Given text →
Overview
- Native name: Ярославско-Павелецкий диаметр
- Status: Planned
- Owner: Government of Russia
- Locale: Moscow
- Termini: Pushkino; Domodedovo;
- Stations: 39 (may be changed)

Service
- Type: Commuter rail
- System: Moscow Central Diameters
- Services: Pushkino-Domodedovo, Mytishchi-Shchyolkovo
- Operator(s): Central Suburban Passenger Company

History
- Planned opening: 2028

Technical
- Line length: 89 km (55 mi)
- Track gauge: 1,520 mm (4 ft 11+27⁄32 in) Russian gauge

= Line D5 (Moscow Central Diameters) =

Future suburban railway line in Moscow

D5 (МЦД-5) or Yaroslavsko-Paveletsky Diameter (Ярославско-Павелецкий диаметр) is the fifth line of the Moscow Central Diameters which will open in 2028 or later. The line may have 39 stations with the main route between Pushkino and Domodedovo stations and a branch route between Mytishchi and Shchyolkovo stations.

Although at first many routes were proposed for D5, the route chosen was that D5 would run underground through Rizhskaya, Ploshchad Tryokh Vokzalov, Kitay-gorod, Paveletskaya and Derbenevskaya stations.

In 2024 Moscow Mayor Sergey Sobyanin announced that due to financial problems the central section won't be constructed in the next 10 years. There is chance there will be two separated section: Line 5 (from Ploschad Tryokh Vokzalov to Pushkino) and Line 5A (from Paveletskaya to Domodedovo).

Supplied material →

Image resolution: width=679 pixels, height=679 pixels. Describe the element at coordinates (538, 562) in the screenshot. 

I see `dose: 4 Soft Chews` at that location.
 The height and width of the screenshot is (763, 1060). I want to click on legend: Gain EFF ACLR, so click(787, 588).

Exercise objective → From the article on Line D5, return the passage that begins at the words "Although at first" and stops after the words "and Derbenevskaya stations.", copied word for word. You can set the material aside; none of it is needed here.

Your solution →
Although at first many routes were proposed for D5, the route chosen was that D5 would run underground through Rizhskaya, Ploshchad Tryokh Vokzalov, Kitay-gorod, Paveletskaya and Derbenevskaya stations.